Do you think that the sensors in flagship phones take up significant space in the phone or are significantly larger than the sensors in smaller or cheaper phones?
I might agree that a smaller phone can't have like FIVE cameras, like some of the flagships, but they can certainly fit the same high-end sensors themselves.
I'm afraid I don't know. Perhaps I assumed wrongly. But having taken apart a couple of phones and knowing how tightly packed everything is, I expect the sensors, lenses, processing chips and whatever else of better cameras would be harder to fit into whether phones. Besides, isn't the high end nowadays often about the postprocessing taking advantage of the multiple cameras?
The sensors themselves are generally standardized sizes, and the top end ones aren't much (if any) larger.
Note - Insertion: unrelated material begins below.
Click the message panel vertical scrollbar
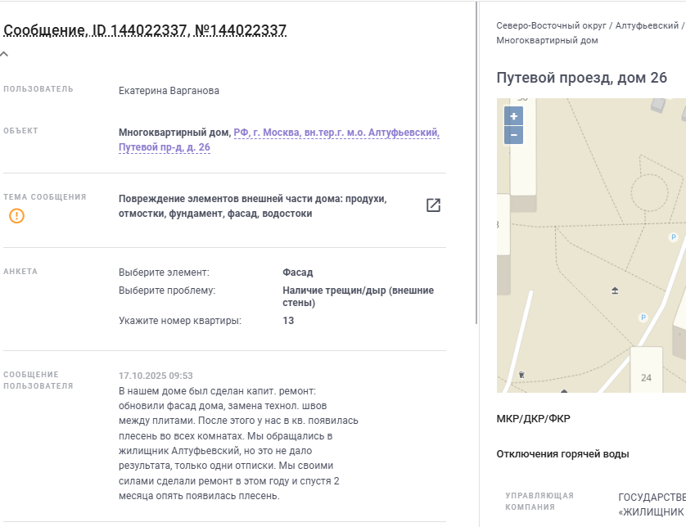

They may have slightly larger supporting hardware to allow better electrical insulation to reduce sensor noise, but not significantly larger per sensor.
To the best of my knowledge, the post processing on flagship phones don't use multiple photos from different cameras, they use machine learning / AI, which can run on lower-end phones too, it just takes a bit longer. Which imo is totally fine because it's done by the photo app, not by the camera itself. The only thing that I'm not sure about is the "portrait mode" which seems to do a better job if I select portrait mode in the camera rather than apply a portrait effect in the photo app, so maybe it's using multiple sensors; but I've never seen a phone that had a better than 5% success rate at producing a portrait photo that wasn't absolute garbage, so that's a feature I'd be happy to sacrifice.
I don't need all the processing power, I don't need all the memory. I need a good OLED screen at a size I can fit into my hand, all day battery, a good amount of storage, and a top of the line camera sensor and lens.